We’ll use the following function to compute the absolute difference between the observed number and the expected number if the coin is fair.
n = 250
p = 0.5
def abs_deviation(heads):
expected = n * p
return np.abs(heads - expected)
In the observed data, this deviation is 15.
$ heads = 140
tails = 110
observed_stat = abs_deviation(heads)
observed_stat
np.float64(15.0)
If the coin is actually fair, we can simulate the coin-spinning experiment by generating a sequence of random strings -- either
'H' or 'T' with equal probability -- and counting the number of times 'H' appears.
def simulate_flips():
flips = np.random.choice(["H", "T"], size=n)
heads = np.sum(flips == "H")
return heads
Each time we call this function, we get the outcome of a simulated experiment.
np.random.seed(1)
$ simulate_flips()
np.int64(119)
The following loop simulates the experiment many times, computes the deviation for each one, and uses a list comprehension to collect the results in a list.
simulated_stats = [abs_deviation(simulate_flips()) for i in range(10001)]
The result is a sample from the distribution of deviations under the assumption that the coin is fair. Here’s what the distribution of these values looks like.
from empiricaldist import Pmf
pmf_effects = Pmf.from_seq(simulated_stats)
pmf_effects.bar()
decorate(xlabel="Absolute deviation", ylabel="PMF")

Values near 0 are the most common; values greater than 10 are less common.

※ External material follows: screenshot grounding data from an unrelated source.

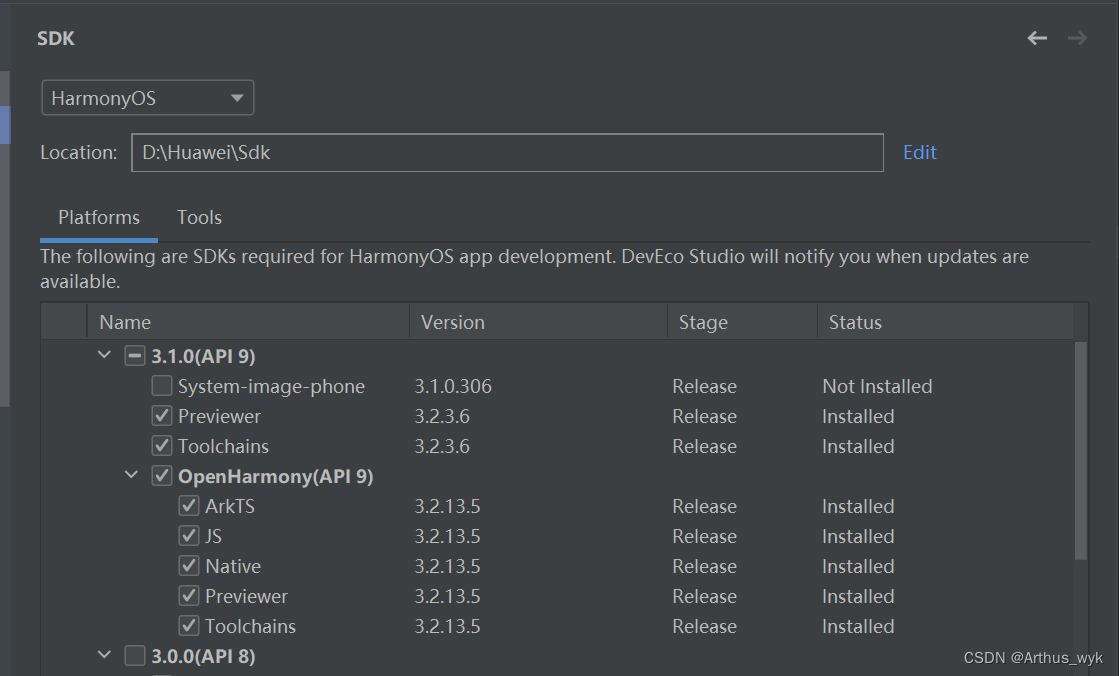Check the System-image-phone checkbox
Image resolution: width=1119 pixels, height=676 pixels.
click(x=161, y=386)
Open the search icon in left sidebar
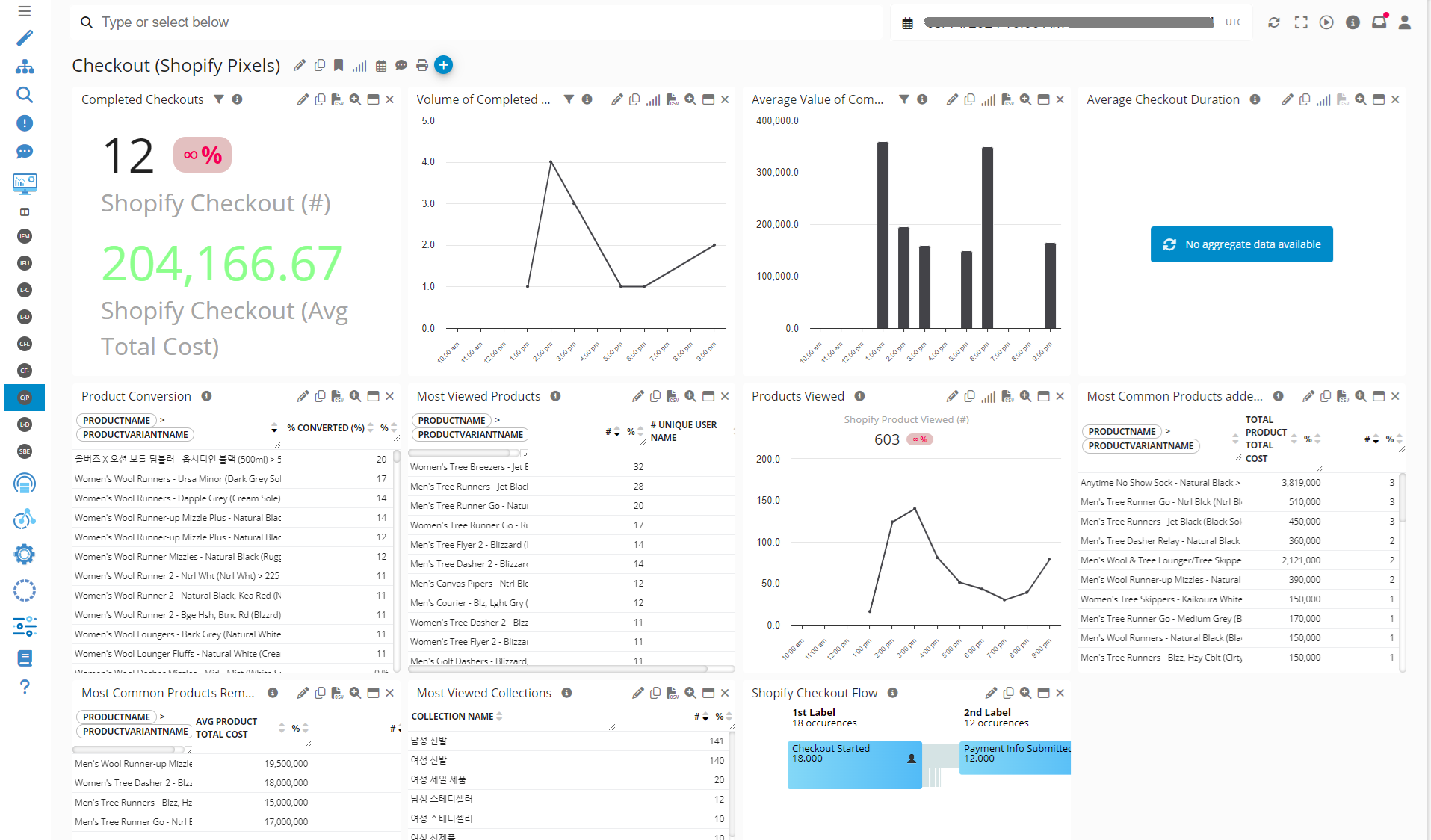This screenshot has width=1431, height=840. coord(25,95)
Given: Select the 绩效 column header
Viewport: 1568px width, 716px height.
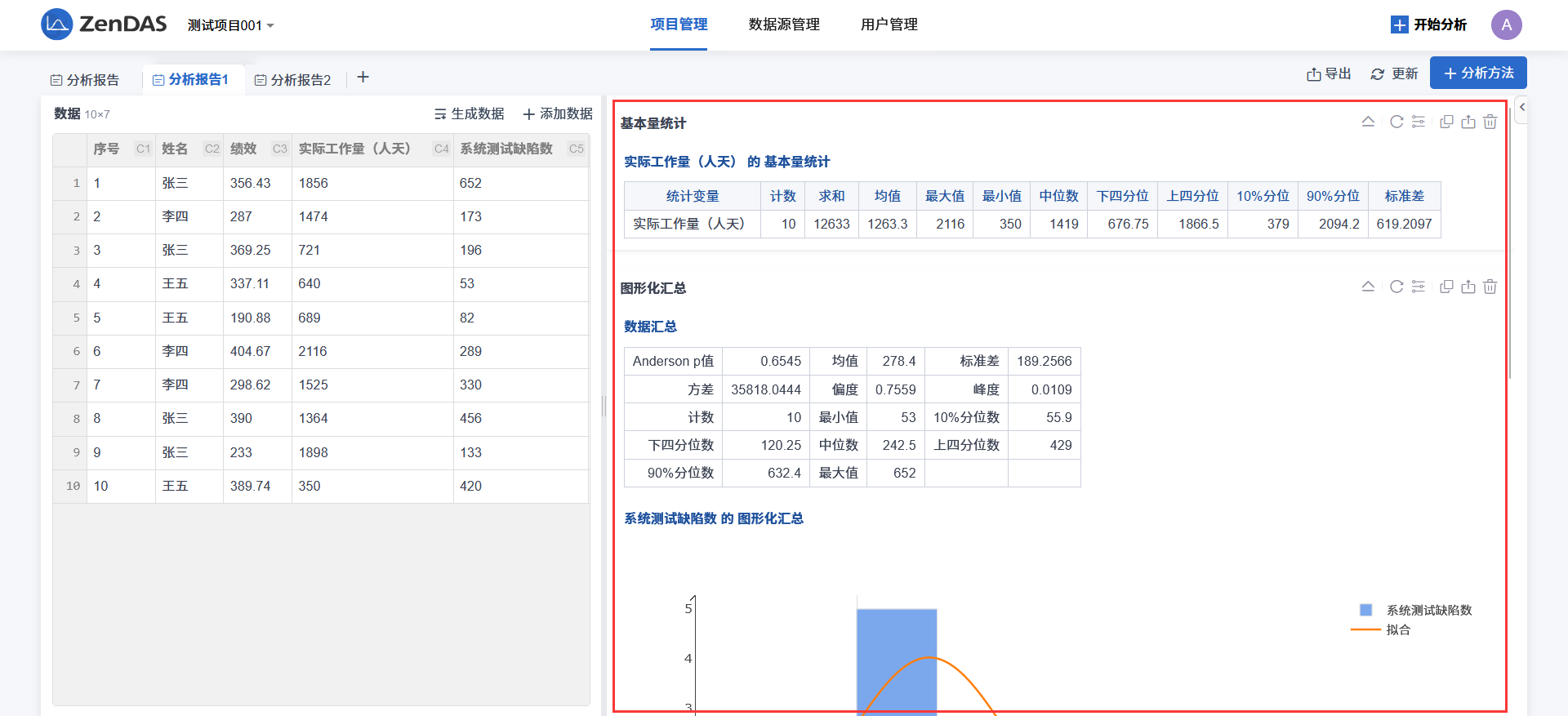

Remembering that the deviation in the observed data is 15, we see that deviations of that magnitude are rare, but not impossible. In this example, the simulated results equal or exceed 15 about 7.1% of the time.
$ (np.array(simulated_stats) >= 15).mean() * 100
np.float64(7.079292070792921)
So, if the coin is fair, we expect a deviation as big as the one we saw about 7.1% of the time, just by chance.
We can conclude that an effect of this size is not common, but it is certainly not impossible, even if the coin is fair. On the basis of this experiment, we can’t rule out the possibility that the coin is fair.
This example demonstrates the logic of statistical hypothesis testing.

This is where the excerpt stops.